Google assouplit l’affichage des filigranes sur les contenus générés avec Gemini. Une nouvelle option permet désormais aux utilisateurs de désactiver le marquage visuel apposé sur certaines créations produites par l’intelligence artificielle, tout en conservant un dispositif invisible destiné à assurer leur traçabilité.
Cette évolution concerne plusieurs formats générés par les outils de Google, notamment les images, les vidéos et la musique. Elle traduit la volonté du groupe de donner davantage de contrôle aux créateurs sur l’apparence de leurs productions, sans renoncer complètement aux mécanismes permettant d’identifier leur origine.
Le filigrane visible devient un choix
Jusqu’à présent, les contenus produits avec les outils de génération de Gemini pouvaient afficher un symbole permettant de signaler leur origine artificielle. Google propose désormais de retirer cet élément visuel directement depuis les paramètres du service.

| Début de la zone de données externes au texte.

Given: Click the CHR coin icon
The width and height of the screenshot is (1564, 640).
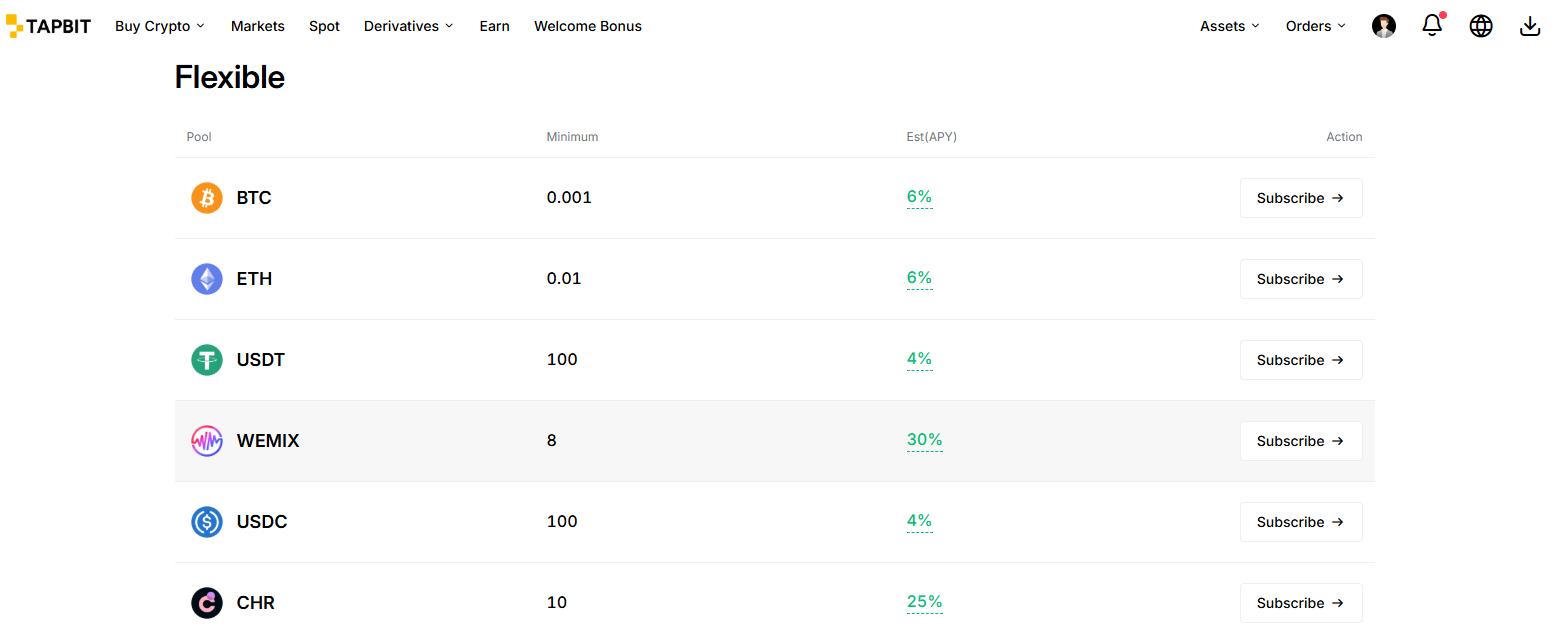Looking at the screenshot, I should tap(207, 603).
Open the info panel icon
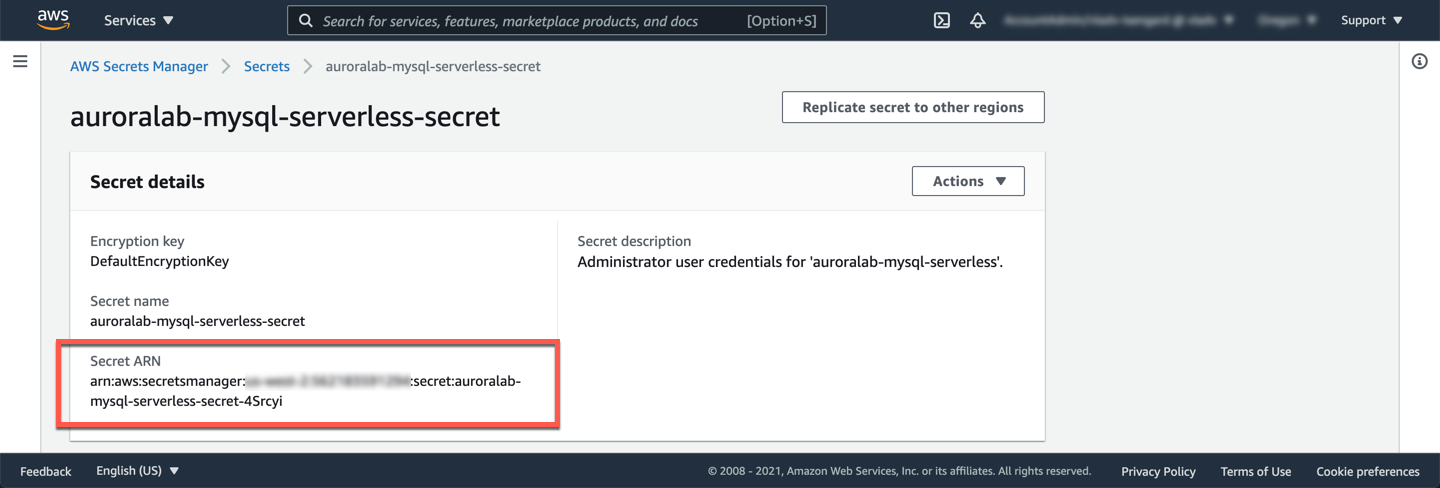Screen dimensions: 1440x488 [1419, 62]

L’option se trouve dans le menu dédié au « Filigrane multimédia ». Une fois désactivée, elle s’applique aux nouvelles créations générées avec les différents services concernés de l’écosystème Gemini.

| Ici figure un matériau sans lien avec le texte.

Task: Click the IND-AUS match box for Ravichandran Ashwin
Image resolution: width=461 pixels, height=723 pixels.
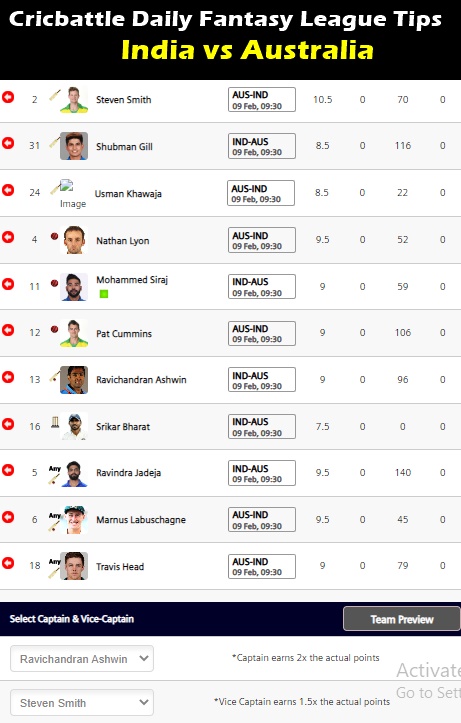Action: [262, 379]
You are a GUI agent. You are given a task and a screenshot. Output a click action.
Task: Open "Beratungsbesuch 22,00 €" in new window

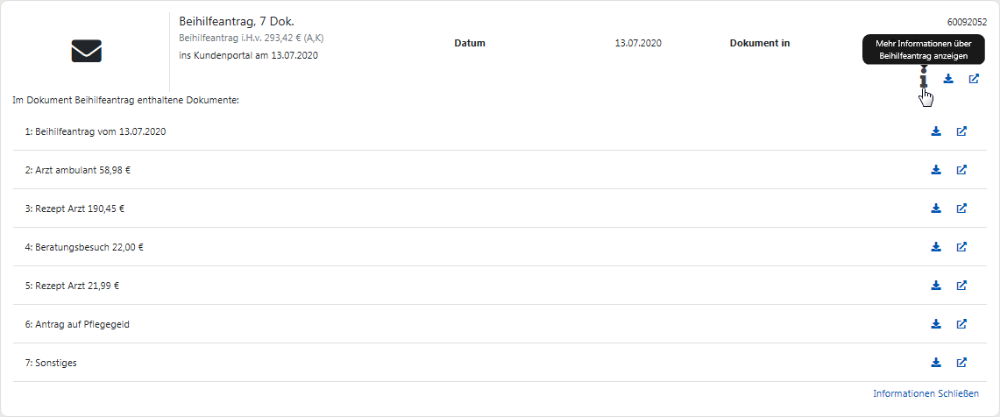coord(961,247)
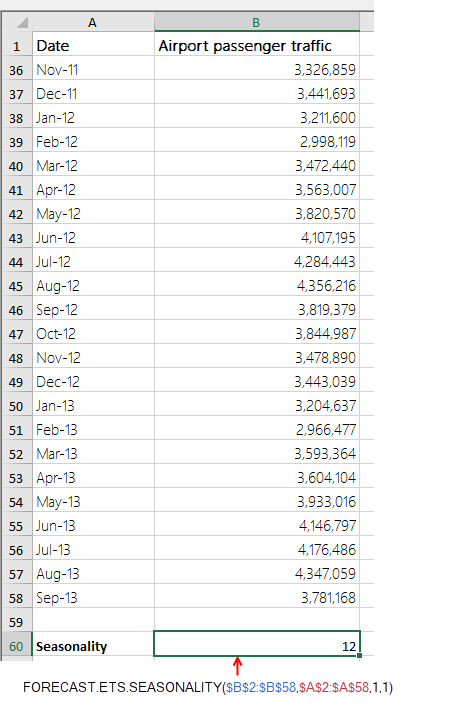Select row 1 header
Viewport: 451px width, 707px height.
pos(17,46)
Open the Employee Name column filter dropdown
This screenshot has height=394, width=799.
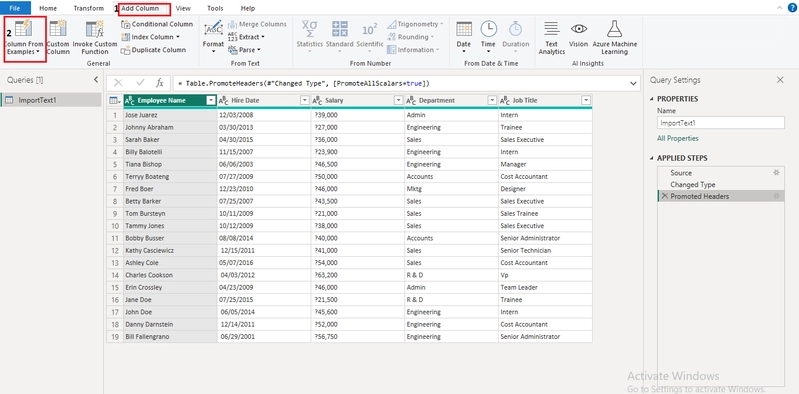pyautogui.click(x=210, y=101)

Les utilisateurs peuvent ainsi produire des contenus sans marque graphique immédiatement perceptible, ce qui peut notamment faciliter leur intégration dans des projets créatifs ou éditoriaux où la présence d’un pictogramme est jugée peu esthétique.

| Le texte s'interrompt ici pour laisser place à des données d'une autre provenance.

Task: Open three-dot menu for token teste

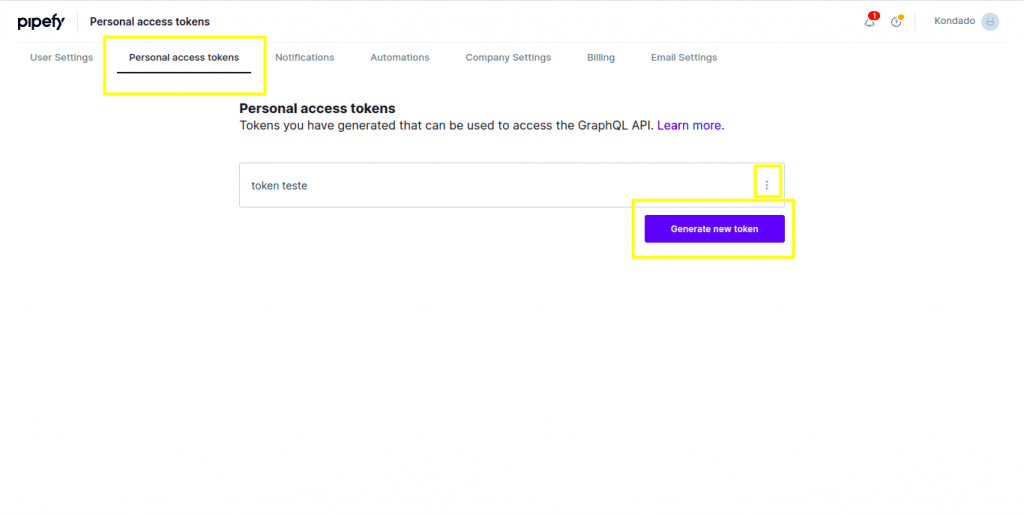Action: tap(767, 185)
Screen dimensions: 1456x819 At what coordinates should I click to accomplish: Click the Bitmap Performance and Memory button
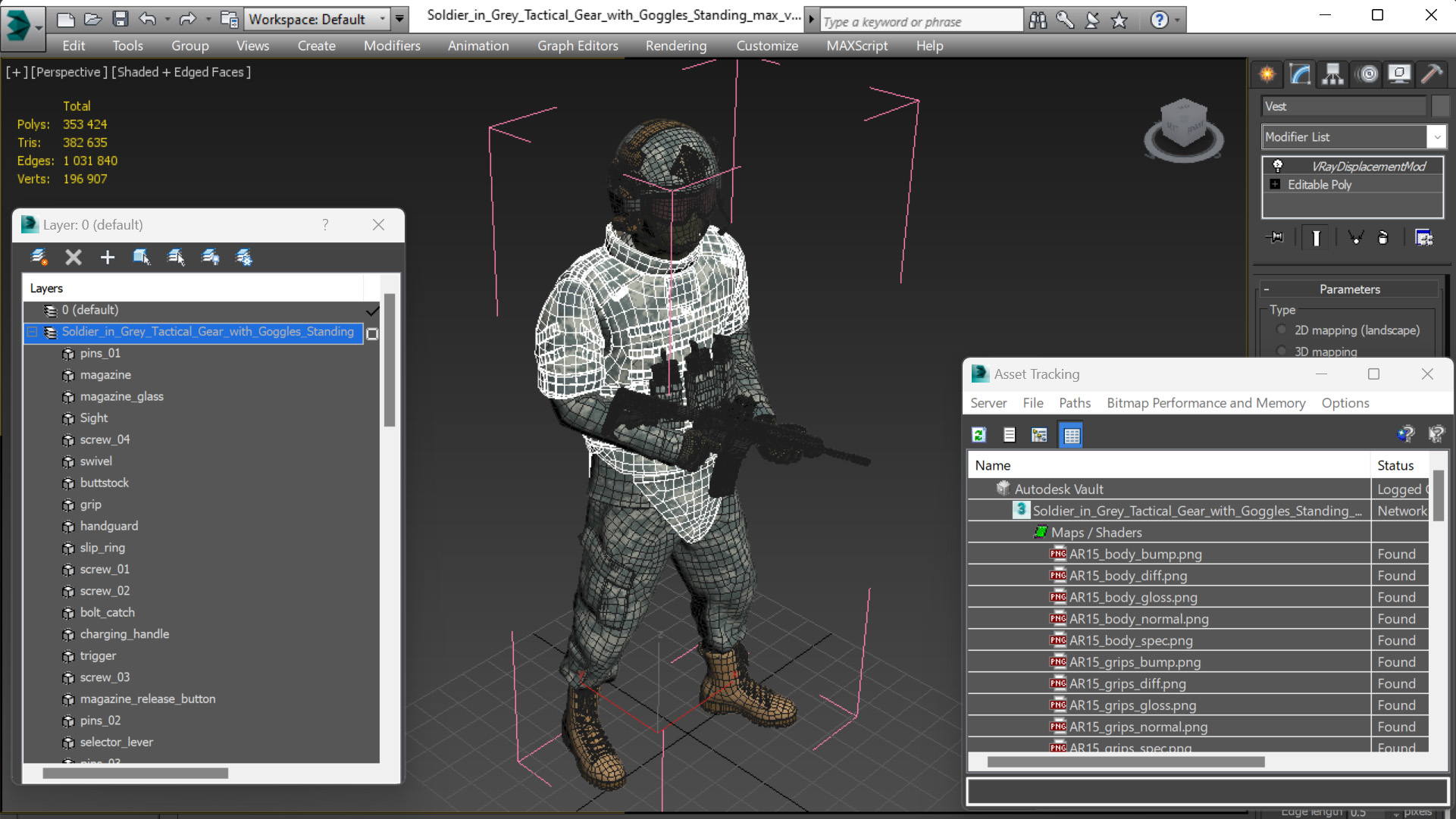pyautogui.click(x=1205, y=403)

Une signature invisible maintenue par Google
La disparition du filigrane visible ne signifie toutefois pas que Google renonce à identifier les contenus issus de son intelligence artificielle.
Le groupe conserve un marquage invisible, conçu pour permettre la détection et l’identification des productions générées par ses modèles. Ce dispositif doit préserver une forme de traçabilité même lorsque le signal visuel n’apparaît plus à l’écran.
Google cherche ainsi à concilier deux exigences parfois difficiles à réunir : offrir davantage de liberté aux utilisateurs tout en maintenant des outils permettant de distinguer les contenus artificiellement générés.
Images, vidéos et musique concernés
Le nouveau réglage ne se limite pas à un seul outil. Il concerne différents types de créations proposés au sein de Gemini, notamment les images générées avec Nano Banana, les vidéos produites avec Omni et les morceaux musicaux associés à Lyria.
Cette approche globale accompagne l’élargissement rapide des capacités créatives de l'intelligence artificielle. À mesure que les modèles deviennent capables de produire des images, des séquences vidéo ou encore de la musique de plus en plus réalistes, la question de leur identification devient parallèlement plus importante.
Avec ce changement, Google fait donc le choix de rendre le signalement visuel moins contraignant, sans supprimer complètement les mécanismes de provenance.
Une évolution qui relance le débat sur l’identification des contenus IA
La décision intervient dans un contexte où les plateformes technologiques cherchent encore le meilleur équilibre entre transparence et liberté de création. Un filigrane clairement visible permet d’informer immédiatement le public, mais peut également être perçu comme une contrainte par les utilisateurs qui souhaitent exploiter ces contenus dans des créations plus élaborées.
En conservant une identification invisible, Google mise sur une solution moins intrusive. Reste à savoir si ce système sera suffisamment efficace pour accompagner la multiplication des contenus générés par l’IA et répondre aux attentes croissantes en matière de transparence.